I really don't pay much attention to my rating because ever since I started, everytime it climbs into the 4.8 range, for no reason at all my average drastically drops until its around 4.75. Then miraculously, with no effort of my own, I start getting great ratings again until I reach 4.8 and then the cycle starts over. I'm convinced driver ratings are manipulated but tonight makes me think my days are numbered. The past month my rating was back on the upswing with some weeks averaging 4.9 or more. Back up to 4.8 and like clockwork, all of a sudden, last saturday and then tonight, back in the shitter but way more drastic than I've seen. 4.5 then a 2?? There was not one bad ride. Not one unfriendly rider. It couldn't have been more ordinary. A 2? Now they're just being obvious

edit: I remembered for a while before it went up to a 2, my rating for the day was "0". How is that possible? On days in which I don't give in rides there's just a dash there, so if nobody had left a rating yet, wouldn't there just be dash there?


----------



## Blah (Jul 11, 2015)

I'm guessing you are talking about weekly ratings? 

It's normal. ratings go up and down and PAX really don't have set guide lines on how to rate. It's all subjective.

If your all around rating is a 4.7 and up... just know the service you are providing is considered adequate to 80 percent of the population and keep doing what you are doing. 

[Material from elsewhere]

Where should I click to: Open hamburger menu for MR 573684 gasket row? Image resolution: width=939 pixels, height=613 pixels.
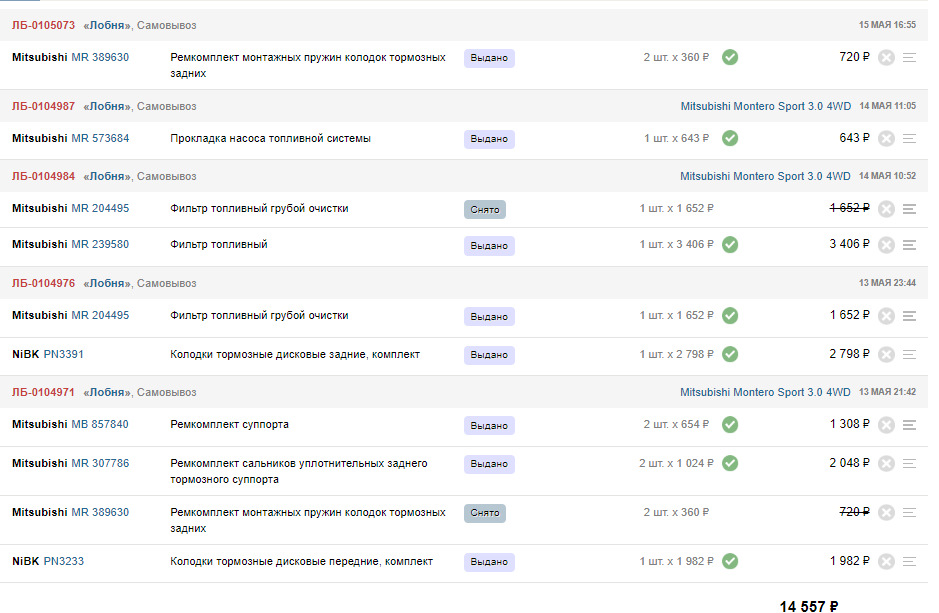[909, 138]

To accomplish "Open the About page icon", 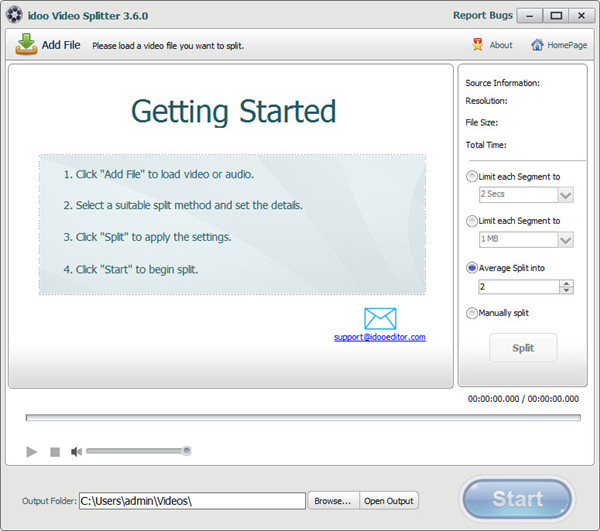I will [478, 45].

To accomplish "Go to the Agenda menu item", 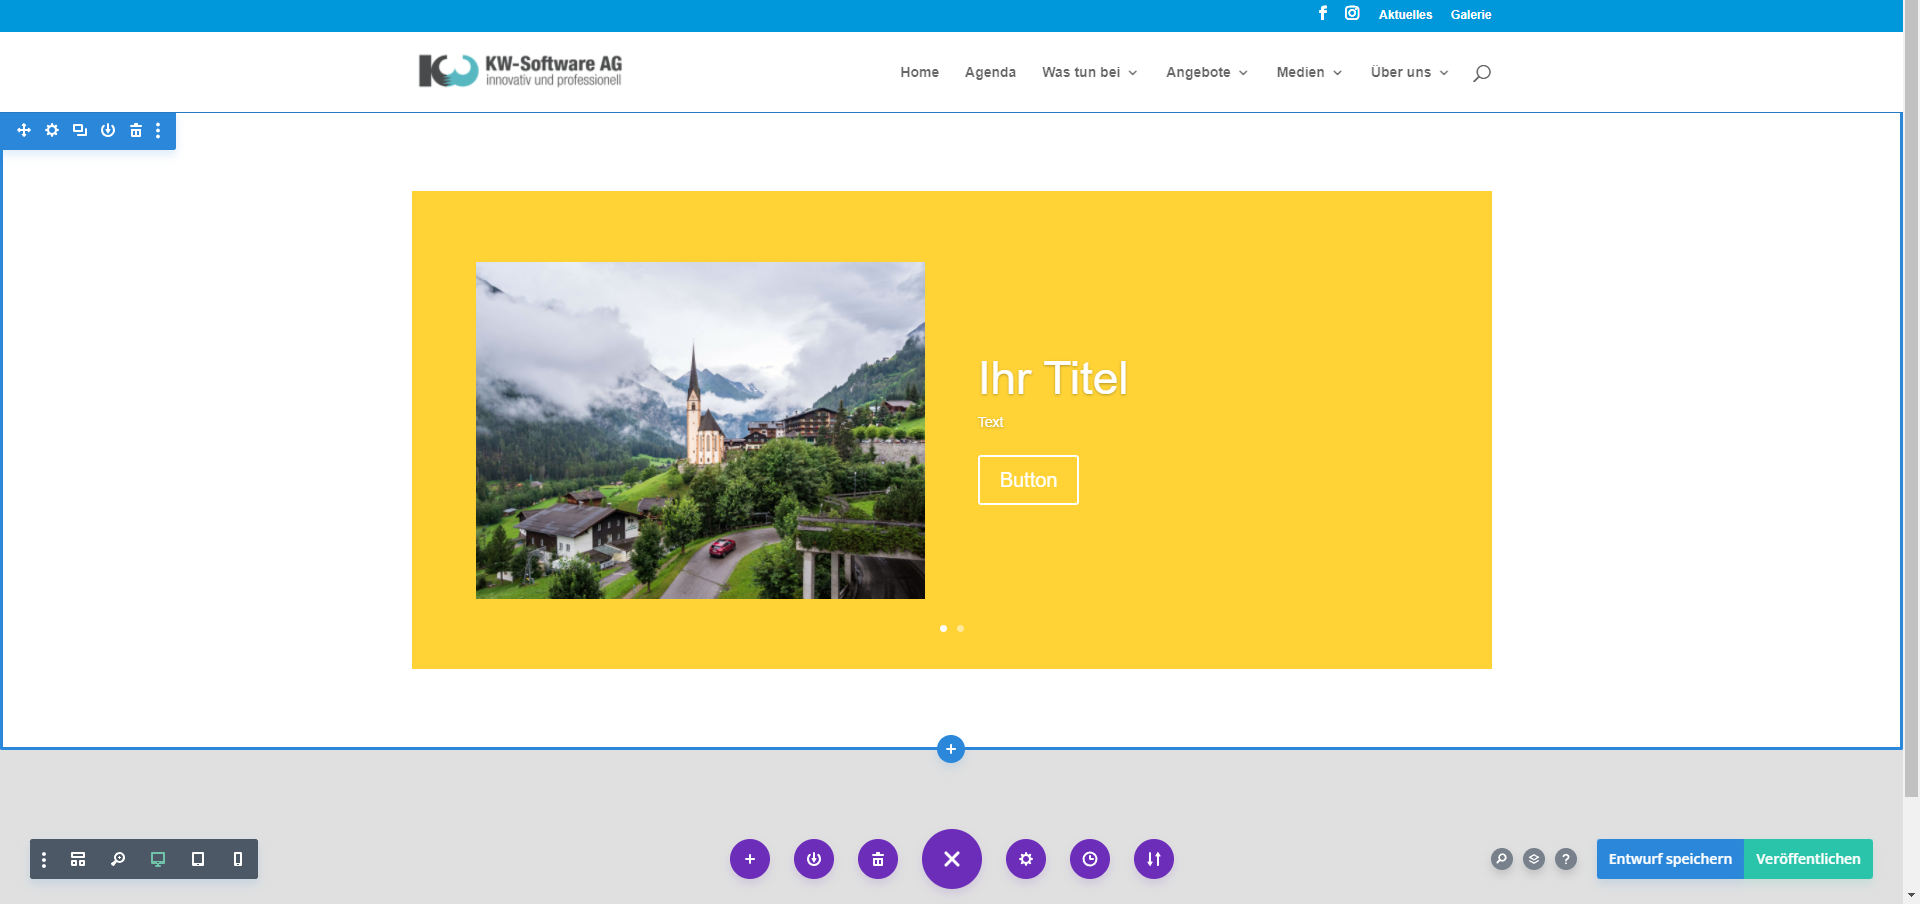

I had a week when I have a 2.7 weekly average. lol Then the next 15 rides I get all 5 stars. Go figure.


----------



## rocksteady (Mar 19, 2015)

Blah said:


> I'm guessing you are talking about weekly ratings?
> 
> It's normal. ratings go up and down and PAX really don't have set guide lines on how to rate. It's all subjective.
> 
> ...


No, I'm talking a two star 1 day average. If you're typically giving rides that 15 riders in a row give you five stars for, then it seems highly unlikely that before that you had a 2.7 weekly average just by chance. I realize it's subjective but if you're providing the the same level of service over 100s of rides than such drastic swings in ratings is highly improbable. The swings in ratings would be random if the ratings were truly left up to rider subjectivity and not what I have experienced with my rating going up and down with the consistency of a pendulum. The weeks my average is above 4.85, I've never gotten one of these way low days or weeks. If it was truly random as long as the driver was consistent, then the bad ratings would be randomly intermingled with the good instead of weeks consistently high then weeks consistently low... over and over again. Uber fuks with the ratings, no doubt.


----------



## 331303 (Sep 2, 2015)

people think 3 is an average rating so a 2 is slightly below average.


----------



## Another Uber Driver (May 27, 2015)

I am guessing that you just got dealt a Yarborough--it does happen.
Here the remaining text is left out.